Ben, yaşamında Giovanni ile tanışma fırsatını yakalamış şanslı insanlardan biriydim. Ona her anlamda hayranlık duyardım. Her zaman kibar, incelikli ve duyarlıydı. Bildiği ne varsa, hiç sıkılmadan paylaşır, anlatırdı. Hayatımda, onun kadar insana değer veren birini daha görmedim. Ve beni en çok etkileyen tarafı da buydu sanırım.

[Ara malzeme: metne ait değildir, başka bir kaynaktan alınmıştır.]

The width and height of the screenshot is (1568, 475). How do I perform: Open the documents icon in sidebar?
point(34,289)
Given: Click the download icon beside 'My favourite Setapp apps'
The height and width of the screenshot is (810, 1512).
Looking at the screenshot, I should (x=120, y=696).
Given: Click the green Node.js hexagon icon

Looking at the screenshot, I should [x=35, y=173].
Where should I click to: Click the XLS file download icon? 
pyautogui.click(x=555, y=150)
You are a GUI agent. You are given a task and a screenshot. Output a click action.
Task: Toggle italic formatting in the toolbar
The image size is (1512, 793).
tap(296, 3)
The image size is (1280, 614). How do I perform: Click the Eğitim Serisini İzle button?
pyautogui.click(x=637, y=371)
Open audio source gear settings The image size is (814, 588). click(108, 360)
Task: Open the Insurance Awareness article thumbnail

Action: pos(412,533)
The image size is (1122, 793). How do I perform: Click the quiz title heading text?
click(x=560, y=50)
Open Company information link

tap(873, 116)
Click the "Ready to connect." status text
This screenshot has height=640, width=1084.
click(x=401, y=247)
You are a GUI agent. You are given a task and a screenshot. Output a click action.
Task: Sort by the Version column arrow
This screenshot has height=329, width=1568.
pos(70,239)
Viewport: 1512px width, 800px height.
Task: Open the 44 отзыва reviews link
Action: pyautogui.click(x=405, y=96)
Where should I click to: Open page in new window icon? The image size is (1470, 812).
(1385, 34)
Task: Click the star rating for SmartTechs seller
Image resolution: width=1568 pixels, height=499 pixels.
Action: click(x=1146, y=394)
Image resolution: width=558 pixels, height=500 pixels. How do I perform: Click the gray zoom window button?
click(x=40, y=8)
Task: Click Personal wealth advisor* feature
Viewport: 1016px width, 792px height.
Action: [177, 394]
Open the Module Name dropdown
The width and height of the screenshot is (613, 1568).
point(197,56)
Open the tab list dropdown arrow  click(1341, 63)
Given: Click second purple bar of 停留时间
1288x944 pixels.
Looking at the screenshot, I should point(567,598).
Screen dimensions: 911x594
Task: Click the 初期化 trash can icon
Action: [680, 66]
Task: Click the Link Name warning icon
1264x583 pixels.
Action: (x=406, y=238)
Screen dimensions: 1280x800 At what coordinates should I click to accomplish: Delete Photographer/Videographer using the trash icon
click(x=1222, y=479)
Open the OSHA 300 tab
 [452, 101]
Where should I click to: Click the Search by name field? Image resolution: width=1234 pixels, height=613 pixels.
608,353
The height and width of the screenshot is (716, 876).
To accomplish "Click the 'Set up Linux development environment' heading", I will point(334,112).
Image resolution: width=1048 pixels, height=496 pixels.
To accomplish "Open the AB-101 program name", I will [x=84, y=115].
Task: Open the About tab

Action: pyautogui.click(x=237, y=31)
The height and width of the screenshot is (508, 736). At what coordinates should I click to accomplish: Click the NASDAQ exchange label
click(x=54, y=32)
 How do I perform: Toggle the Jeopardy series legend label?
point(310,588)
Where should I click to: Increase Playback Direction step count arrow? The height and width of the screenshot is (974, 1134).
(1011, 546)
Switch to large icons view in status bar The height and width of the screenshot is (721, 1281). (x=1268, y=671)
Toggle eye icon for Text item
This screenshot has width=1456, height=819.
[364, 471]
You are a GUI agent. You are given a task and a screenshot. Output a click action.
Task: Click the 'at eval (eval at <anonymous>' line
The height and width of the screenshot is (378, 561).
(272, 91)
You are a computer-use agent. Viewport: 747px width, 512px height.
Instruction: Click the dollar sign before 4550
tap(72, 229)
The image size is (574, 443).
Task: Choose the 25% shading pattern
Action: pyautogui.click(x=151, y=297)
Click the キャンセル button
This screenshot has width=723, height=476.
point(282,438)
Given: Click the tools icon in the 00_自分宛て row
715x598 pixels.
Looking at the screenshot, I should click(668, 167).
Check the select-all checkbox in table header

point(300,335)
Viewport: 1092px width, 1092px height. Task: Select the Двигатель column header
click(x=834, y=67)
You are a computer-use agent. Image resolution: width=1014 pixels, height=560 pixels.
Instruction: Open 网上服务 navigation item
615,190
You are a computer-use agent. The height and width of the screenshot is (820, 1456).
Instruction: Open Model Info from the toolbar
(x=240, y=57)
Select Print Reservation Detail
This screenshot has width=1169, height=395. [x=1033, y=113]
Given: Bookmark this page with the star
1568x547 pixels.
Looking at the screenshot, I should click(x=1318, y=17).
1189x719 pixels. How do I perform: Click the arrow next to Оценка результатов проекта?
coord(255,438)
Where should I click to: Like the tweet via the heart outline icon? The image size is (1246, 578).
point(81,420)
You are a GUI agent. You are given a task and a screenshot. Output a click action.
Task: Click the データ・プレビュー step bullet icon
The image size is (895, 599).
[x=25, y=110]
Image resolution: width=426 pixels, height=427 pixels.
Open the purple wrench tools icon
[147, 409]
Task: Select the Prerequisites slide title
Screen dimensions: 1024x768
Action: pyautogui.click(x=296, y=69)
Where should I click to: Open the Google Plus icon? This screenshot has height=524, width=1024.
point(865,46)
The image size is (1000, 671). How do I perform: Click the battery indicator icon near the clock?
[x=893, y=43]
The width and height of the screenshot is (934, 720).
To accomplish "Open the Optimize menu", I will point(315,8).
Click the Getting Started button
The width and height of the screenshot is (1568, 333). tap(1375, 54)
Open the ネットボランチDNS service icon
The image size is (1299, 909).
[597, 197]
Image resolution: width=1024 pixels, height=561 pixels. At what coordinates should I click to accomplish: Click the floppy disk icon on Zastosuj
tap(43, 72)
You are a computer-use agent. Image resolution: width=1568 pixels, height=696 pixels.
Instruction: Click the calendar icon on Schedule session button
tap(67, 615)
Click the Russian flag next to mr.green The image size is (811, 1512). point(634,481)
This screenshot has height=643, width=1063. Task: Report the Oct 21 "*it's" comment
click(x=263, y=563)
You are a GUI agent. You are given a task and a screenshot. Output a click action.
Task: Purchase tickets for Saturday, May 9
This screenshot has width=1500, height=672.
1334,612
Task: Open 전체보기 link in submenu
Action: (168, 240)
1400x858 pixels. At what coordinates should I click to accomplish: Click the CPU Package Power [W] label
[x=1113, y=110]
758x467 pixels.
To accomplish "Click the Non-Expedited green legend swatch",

Scognamillo’nun dolu dolu bir hayatı oldu. Çok sevildi ve çok sevdi. Arkasında 50’nin üzerinde kitap, binlerce yazı, onlarca resim, bıraktı. Hayatının her aşamasında üretti. Yaşlılıkla ise hiçbir zaman barışamadı ve kalbi bu kadar çocukken, bedeninin yüreğindeki coşkuya karşılık vermemesi, ağırına giderdi. Bu gibi anlarda canı çok sıkılır ve bazen şöyle bir bakar: ‘Artık gezegenime dönmek istiyorum ben’ derdi.

Şimdi muhtemelen gezegeninde olsa gerek. Ne iyi ettin de ziyaret ettin dünyamızı Giovanni.